First we need to consider the relative strength of the major parties. If the Coalition was to lose the six seats held on margins of 3.2% or less, then they would fall one seat short of a majority. In this scenario it’s pretty much impossible to see Labor forming government. The Coalition would have multiple options about who they would be able to work with, even if those relationships wouldn’t be easy. In contrast Labor would need to stitch together the support of the entire crossbench, including Greens and much more conservative members, including possibly Shooters.
On the other hand, let’s imagine Labor picks up East Hills, Upper Hunter, Monaro, Lismore, Coogee, Tweed, Penrith, Oatley, Goulburn, Holsworthy and Heathcote. That would give them 46 seats in the Parliament. In that scenario you would expect Labor to cooperate with 2-3 Greens to form a relatively stable centre-left minority government, even if Labor and the Greens wouldn’t always get along.
Something in the middle may create the possibility for either side to govern, or just produce chaos.
The other element to consider is the shape of that crossbench.
There are three different groupings who could occupy the crossbench. The Greens hold three seats. They have a chance of winning a fourth, but are in real danger of losing Ballina and there is some chance of losing Balmain. So they could hold 1-4 seats.
The Shooters, Fishers and Farmers appear to have a shot in four western NSW electorates, one of which they currently hold. None of these seats are safe, and it’s entirely plausible they could lose Orange and win none of these seats. But four seats could also happen.
Then we have the independents. Alex Greenwich and Greg Piper will probably be fine, while Joe McGirr in Wagga Wagga could have more of a fight on his hands. There have also been reports of viable independent challenges in Dubbo, Wollondilly and Cabramatta. The latter may be boosted by Michael Daley’s comments about Asian immigration.
The relative balance of these groups makes a big difference.
Labor has a relative advantage in working with all three of these groups. The Greens are obvious.

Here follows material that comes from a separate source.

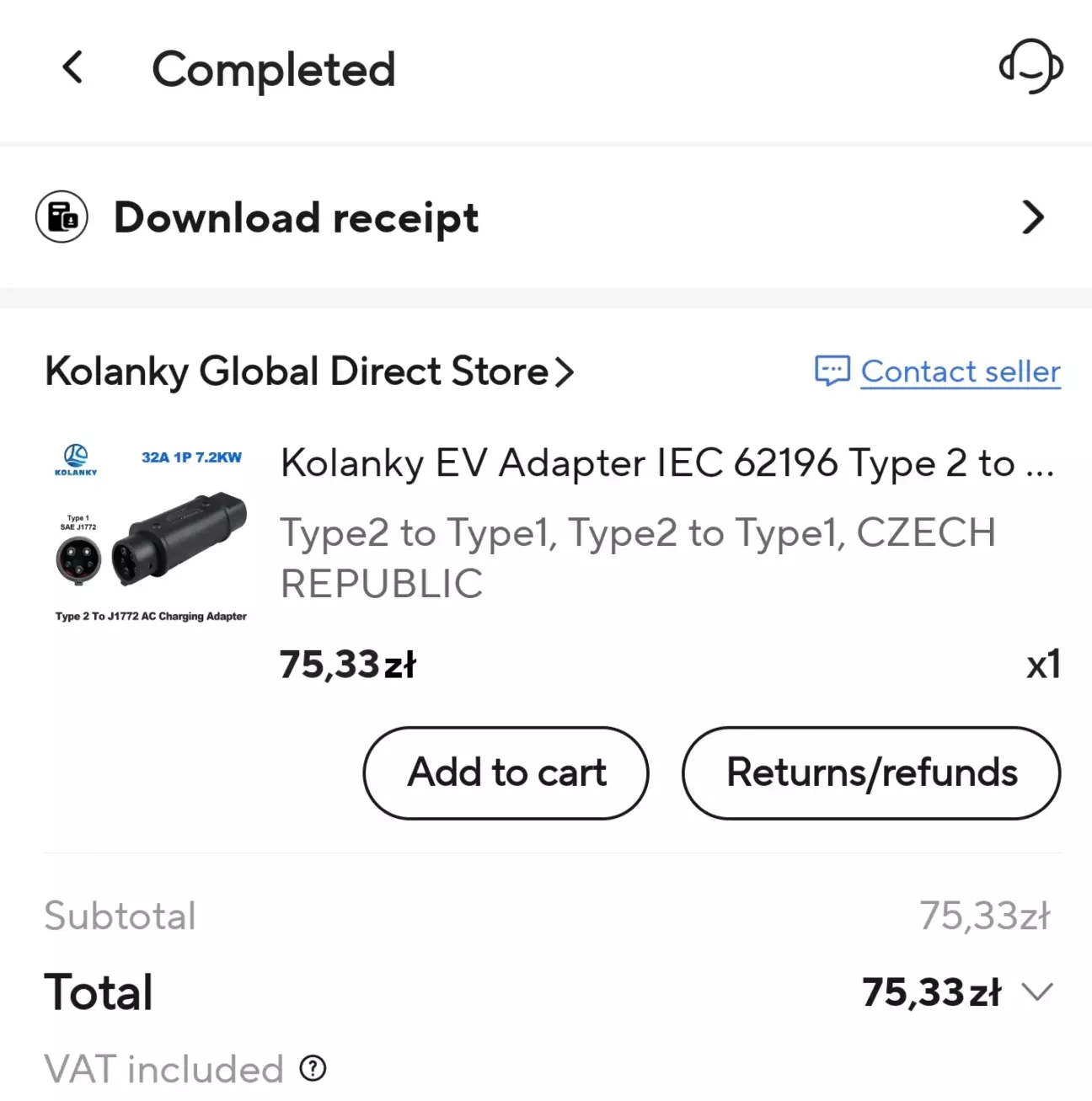This screenshot has width=1092, height=1101.
Task: Tap the chevron after store name
Action: pyautogui.click(x=564, y=372)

While the Shooters are relatively conservative they have developed a stronger relationship with Labor, although they would want to avoid alienating their base who have traditionally supported the Nationals.
The independents will have a variety of political stances, but Greenwich and Piper are centre-left.

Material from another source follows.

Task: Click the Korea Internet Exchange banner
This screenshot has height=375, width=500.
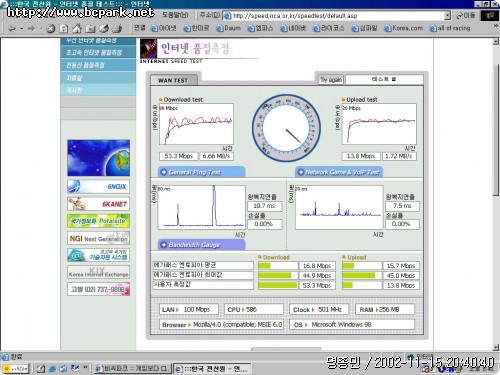Action: pyautogui.click(x=98, y=272)
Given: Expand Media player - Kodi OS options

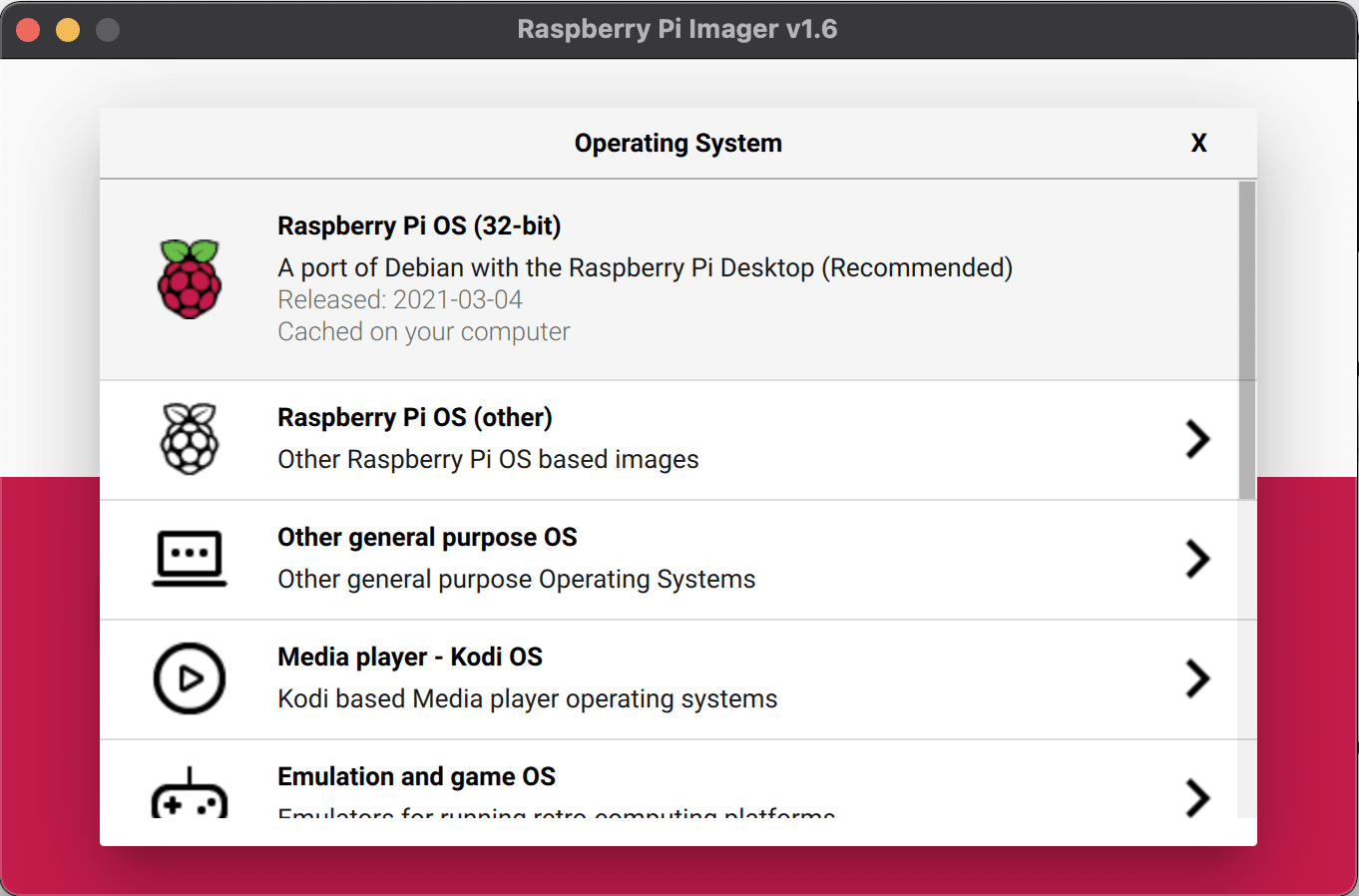Looking at the screenshot, I should [1197, 679].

Labor has also demonstrated a greater capacity to work with crossbenchers to form stable governments than the Coalition in recent years. It’s worth noting that Jo Haylen was a key staff member working on parliamentary business in Julia Gillard’s office during the federal hung parliament where Labor was very effective at keeping a working majority.
But while Labor has an advantage, these groups may not be able to play nice. The Shooters and Greens in particular are diametrically opposed. This likely means that Labor may not be able to form government if it requires both of these parties.
We probably won’t be able to know exactly what shape the potential hung parliament will look like on Saturday night, as some close races could make a difference between a parliament where it is viable for one side or the other to form government.
Or we could all be wrong and one side could win comfortably. We’ll wait and see.